**EXERCISE DESCRIPTION**
Could you set out, as a Markdown table with the columns No. and Line, each line of the rows below, starting at the line that contains "Given: Click the search magnifier icon" and running through the end of the rows? Skip blank lines and leave the pictures out.

— Start RECORDS SUPPLIED —

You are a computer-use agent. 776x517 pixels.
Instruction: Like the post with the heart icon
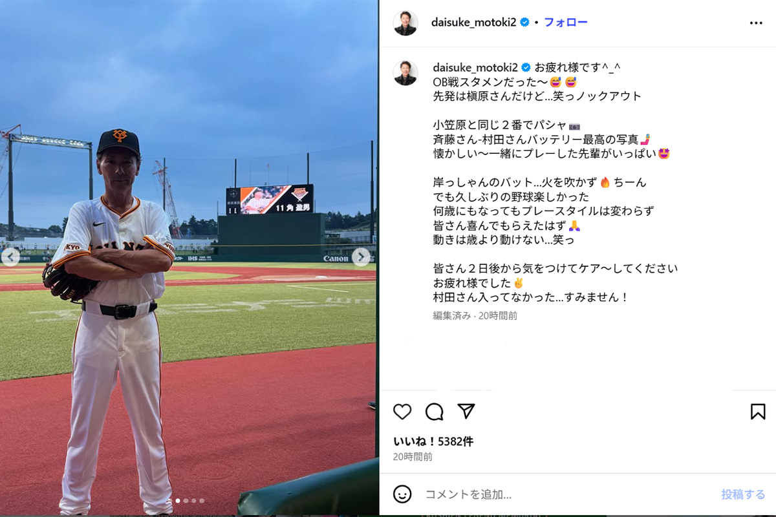(402, 412)
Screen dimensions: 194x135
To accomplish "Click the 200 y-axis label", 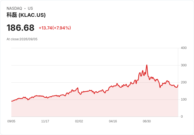I will (184, 82).
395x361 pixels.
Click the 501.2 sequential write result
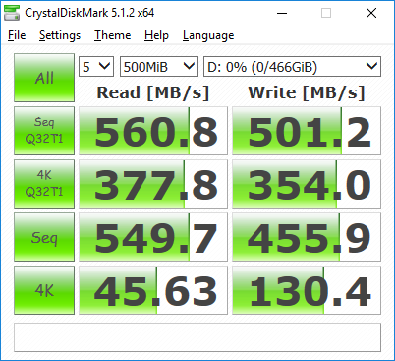point(307,131)
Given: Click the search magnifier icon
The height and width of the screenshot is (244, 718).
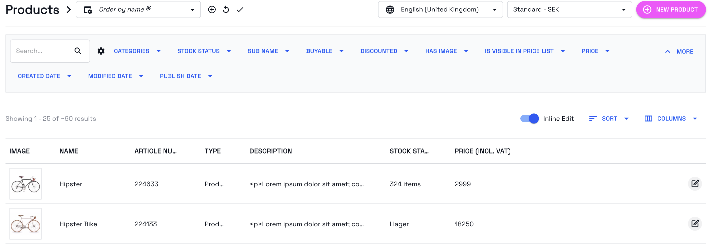Looking at the screenshot, I should (x=78, y=51).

— End RECORDS SUPPLIED —

**TASK SOLUTION**
| No. | Line |
|---|---|
| 1 | Given: Click the search magnifier icon |
| 2 | The height and width of the screenshot is (244, 718). |
| 3 | Looking at the screenshot, I should (x=78, y=51). |